Um grupo extremista de orientação neonazista investigado pela Polícia Civil do Distrito Federal chegou a planejar ataques com explosivos contra prédios públicos em Brasília. Segundo as investigações, os integrantes avaliavam a possibilidade de realizar ações durante o mês de outubro e estavam na fase de definição dos possíveis alvos.
De acordo com o delegado-geral José Werick, os suspeitos chegaram a produzir desenhos e levantamentos sobre estruturas de órgãos públicos, incluindo os ministérios, o Palácio do Planalto e o Congresso Nacional.
As investigações apontam que os envolvidos não tinham antecedentes criminais e eram todos homens.
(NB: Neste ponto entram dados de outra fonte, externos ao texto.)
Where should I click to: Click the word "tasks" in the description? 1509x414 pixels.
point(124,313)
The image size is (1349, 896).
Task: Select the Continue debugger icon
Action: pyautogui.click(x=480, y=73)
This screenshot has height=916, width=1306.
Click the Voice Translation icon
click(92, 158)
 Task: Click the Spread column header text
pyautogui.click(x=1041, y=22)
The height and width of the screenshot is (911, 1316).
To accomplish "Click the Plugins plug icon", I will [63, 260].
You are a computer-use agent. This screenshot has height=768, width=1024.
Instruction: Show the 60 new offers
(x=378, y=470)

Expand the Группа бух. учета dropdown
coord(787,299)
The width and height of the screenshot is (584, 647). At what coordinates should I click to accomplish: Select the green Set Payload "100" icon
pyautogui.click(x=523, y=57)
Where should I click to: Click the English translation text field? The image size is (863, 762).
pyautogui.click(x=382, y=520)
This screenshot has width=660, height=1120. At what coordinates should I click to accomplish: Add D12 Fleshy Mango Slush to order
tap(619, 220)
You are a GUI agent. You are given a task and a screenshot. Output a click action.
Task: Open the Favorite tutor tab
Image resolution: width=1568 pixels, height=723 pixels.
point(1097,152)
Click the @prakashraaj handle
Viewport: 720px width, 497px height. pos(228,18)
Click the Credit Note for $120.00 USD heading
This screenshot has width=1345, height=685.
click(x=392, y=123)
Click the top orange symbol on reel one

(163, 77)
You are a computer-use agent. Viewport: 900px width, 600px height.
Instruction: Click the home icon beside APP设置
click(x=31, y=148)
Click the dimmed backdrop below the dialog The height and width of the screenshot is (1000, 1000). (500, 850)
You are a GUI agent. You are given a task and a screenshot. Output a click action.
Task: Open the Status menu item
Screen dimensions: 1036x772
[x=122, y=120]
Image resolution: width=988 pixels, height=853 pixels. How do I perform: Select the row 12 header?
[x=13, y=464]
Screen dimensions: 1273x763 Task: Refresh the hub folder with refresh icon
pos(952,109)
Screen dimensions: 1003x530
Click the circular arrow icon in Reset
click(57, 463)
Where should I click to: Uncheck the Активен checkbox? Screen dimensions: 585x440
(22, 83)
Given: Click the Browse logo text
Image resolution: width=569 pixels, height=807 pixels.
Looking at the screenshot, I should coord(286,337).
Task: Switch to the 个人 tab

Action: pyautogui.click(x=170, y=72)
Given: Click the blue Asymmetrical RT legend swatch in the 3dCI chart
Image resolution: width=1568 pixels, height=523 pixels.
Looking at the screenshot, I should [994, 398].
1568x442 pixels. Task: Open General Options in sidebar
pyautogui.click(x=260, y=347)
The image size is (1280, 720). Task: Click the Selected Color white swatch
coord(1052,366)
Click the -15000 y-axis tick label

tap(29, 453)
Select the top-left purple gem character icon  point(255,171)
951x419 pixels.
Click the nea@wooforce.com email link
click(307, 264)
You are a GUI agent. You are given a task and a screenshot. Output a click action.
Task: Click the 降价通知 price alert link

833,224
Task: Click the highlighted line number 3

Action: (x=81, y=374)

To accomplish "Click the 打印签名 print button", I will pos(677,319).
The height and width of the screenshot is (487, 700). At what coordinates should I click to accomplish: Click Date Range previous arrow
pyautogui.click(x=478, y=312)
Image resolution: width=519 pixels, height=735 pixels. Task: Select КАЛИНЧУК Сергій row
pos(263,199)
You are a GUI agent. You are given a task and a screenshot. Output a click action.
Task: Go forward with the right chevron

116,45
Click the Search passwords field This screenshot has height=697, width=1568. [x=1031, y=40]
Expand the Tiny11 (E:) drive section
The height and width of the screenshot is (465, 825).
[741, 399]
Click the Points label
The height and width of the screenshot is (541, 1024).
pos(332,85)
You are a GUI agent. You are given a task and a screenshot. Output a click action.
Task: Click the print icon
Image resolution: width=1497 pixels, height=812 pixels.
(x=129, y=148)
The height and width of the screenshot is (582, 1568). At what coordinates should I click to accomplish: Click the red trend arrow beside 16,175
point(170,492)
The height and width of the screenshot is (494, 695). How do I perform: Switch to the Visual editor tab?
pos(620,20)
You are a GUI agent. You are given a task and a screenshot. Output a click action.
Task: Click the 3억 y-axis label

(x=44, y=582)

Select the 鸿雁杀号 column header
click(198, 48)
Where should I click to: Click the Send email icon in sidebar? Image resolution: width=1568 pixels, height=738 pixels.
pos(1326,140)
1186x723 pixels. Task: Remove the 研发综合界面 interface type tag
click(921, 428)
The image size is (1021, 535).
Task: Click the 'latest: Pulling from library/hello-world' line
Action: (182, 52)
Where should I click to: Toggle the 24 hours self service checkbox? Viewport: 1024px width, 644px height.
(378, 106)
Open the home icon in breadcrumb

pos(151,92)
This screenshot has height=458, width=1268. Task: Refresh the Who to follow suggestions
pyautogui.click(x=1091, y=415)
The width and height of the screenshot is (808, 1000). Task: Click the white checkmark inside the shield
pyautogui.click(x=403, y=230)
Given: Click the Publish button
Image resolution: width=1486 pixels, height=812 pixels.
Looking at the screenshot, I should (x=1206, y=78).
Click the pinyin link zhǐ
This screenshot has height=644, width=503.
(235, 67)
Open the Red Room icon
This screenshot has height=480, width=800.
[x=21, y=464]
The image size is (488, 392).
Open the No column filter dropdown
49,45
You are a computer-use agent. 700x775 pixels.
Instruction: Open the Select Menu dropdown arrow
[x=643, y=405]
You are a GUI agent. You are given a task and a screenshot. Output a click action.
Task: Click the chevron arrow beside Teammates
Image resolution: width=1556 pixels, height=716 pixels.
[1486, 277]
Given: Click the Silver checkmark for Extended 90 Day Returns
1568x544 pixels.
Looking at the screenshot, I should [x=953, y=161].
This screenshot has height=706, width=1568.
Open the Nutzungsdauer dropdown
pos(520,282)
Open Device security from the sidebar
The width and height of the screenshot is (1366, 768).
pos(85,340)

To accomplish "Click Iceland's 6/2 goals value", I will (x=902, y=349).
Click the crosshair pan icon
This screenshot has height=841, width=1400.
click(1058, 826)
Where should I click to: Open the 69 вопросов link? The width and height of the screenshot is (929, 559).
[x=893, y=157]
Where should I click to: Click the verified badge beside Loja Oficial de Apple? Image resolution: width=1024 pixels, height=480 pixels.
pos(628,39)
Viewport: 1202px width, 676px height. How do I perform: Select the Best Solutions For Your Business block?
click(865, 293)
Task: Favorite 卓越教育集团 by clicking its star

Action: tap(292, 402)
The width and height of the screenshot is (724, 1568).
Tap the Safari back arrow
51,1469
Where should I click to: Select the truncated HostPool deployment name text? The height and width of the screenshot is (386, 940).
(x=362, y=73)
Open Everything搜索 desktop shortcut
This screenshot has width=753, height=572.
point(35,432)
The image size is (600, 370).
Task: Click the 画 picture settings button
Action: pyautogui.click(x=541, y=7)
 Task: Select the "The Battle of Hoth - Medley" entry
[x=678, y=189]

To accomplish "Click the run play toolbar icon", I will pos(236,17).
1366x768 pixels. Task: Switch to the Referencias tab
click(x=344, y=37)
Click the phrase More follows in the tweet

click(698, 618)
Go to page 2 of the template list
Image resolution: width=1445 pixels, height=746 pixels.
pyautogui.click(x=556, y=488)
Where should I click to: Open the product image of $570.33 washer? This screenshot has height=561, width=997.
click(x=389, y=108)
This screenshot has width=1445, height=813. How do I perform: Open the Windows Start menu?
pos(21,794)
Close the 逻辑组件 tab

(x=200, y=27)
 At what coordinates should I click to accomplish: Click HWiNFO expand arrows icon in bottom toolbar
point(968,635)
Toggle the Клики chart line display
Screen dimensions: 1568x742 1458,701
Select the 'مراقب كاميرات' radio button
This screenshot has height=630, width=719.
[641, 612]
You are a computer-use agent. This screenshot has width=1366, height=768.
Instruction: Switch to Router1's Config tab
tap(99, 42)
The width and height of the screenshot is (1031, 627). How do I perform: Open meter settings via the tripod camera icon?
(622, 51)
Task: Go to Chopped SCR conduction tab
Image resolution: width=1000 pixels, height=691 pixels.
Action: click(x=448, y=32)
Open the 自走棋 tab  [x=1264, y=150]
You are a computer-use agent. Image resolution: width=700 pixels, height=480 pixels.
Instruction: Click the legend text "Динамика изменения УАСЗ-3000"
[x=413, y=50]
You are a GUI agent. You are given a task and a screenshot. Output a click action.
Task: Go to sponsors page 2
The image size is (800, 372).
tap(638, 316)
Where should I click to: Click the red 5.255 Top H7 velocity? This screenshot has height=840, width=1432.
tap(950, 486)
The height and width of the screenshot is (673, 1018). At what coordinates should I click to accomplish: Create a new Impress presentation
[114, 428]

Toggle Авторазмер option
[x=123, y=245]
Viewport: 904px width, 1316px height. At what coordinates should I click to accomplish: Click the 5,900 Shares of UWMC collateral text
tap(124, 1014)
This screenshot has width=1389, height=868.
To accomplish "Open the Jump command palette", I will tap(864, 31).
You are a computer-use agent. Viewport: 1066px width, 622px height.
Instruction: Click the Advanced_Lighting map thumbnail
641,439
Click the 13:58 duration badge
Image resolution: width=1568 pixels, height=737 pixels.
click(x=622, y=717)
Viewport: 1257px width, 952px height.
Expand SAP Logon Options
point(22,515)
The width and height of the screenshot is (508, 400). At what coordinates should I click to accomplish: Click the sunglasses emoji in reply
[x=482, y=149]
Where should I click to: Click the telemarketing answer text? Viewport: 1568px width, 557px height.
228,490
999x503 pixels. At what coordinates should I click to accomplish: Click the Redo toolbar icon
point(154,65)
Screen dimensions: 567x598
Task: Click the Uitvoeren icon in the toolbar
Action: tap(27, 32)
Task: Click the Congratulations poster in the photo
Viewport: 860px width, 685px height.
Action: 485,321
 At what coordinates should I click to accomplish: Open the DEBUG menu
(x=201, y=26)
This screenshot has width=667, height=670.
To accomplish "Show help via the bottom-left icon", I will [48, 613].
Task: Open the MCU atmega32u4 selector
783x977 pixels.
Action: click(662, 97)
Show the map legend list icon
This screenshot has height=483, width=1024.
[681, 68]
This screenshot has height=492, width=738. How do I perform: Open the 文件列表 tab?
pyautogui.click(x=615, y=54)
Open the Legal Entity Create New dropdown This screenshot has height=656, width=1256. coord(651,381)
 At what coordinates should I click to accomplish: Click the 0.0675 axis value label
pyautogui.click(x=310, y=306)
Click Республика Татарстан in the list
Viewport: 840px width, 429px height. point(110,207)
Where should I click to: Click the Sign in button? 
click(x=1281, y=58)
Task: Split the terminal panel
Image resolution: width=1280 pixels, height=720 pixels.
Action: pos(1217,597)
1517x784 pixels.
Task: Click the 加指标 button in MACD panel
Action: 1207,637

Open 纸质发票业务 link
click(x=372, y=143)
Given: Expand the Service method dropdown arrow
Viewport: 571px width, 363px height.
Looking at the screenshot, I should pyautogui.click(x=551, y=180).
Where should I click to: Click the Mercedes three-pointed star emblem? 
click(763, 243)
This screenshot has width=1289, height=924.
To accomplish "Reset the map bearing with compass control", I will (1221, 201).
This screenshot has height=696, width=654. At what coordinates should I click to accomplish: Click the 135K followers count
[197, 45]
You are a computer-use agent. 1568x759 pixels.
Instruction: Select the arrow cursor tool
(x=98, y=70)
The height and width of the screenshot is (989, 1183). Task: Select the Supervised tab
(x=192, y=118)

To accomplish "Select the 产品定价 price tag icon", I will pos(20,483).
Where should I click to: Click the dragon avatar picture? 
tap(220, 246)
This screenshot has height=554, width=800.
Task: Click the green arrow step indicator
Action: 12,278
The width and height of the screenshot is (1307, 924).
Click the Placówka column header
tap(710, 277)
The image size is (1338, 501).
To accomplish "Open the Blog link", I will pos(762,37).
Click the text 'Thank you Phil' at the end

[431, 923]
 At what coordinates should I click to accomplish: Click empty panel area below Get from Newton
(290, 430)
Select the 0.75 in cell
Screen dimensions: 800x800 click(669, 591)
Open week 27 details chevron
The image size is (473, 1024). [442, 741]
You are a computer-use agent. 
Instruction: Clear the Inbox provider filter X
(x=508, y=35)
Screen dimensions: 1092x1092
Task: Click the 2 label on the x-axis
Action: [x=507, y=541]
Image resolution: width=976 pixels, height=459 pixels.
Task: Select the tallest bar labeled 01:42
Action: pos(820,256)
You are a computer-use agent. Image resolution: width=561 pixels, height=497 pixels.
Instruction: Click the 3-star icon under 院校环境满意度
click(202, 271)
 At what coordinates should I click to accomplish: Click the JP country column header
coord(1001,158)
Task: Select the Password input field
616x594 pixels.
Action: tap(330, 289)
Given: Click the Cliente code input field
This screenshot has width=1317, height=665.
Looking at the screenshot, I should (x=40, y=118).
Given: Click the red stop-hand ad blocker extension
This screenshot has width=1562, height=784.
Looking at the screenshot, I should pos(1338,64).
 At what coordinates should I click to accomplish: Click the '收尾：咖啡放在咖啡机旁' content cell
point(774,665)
Eles também não mantinham convivência presencial entre si, tendo estabelecido contato principalmente por meio de plataformas digitais, como Discord e Telegram.
O caso foi apresentado nesta terça-feira (4) pelo Ministério da Justiça e Segurança Pública durante a divulgação dos resultados das operações Lívia e Rede Interrompida, voltadas ao combate a grupos que utilizam ambientes virtuais para disseminar discursos de ódio, recrutar integrantes e incentivar práticas violentas.
A Operação Rede Interrompida identificou uma rede extremista que usava grupos no Telegram para divulgar conteúdos neonazistas, antissemitas e misóginos, além de promover o recrutamento de novos participantes e discutir a execução de atos violentos.
Durante a operação, foram cumpridos oito mandados de busca e apreensão em cinco estados: São Paulo, Paraná, Pernambuco, Rio Grande do Sul e Santa Catarina.
As ações fazem parte de uma estratégia das autoridades para interromper a atuação de grupos extremistas organizados em plataformas digitais e impedir a transformação de discursos de ódio em ações violentas.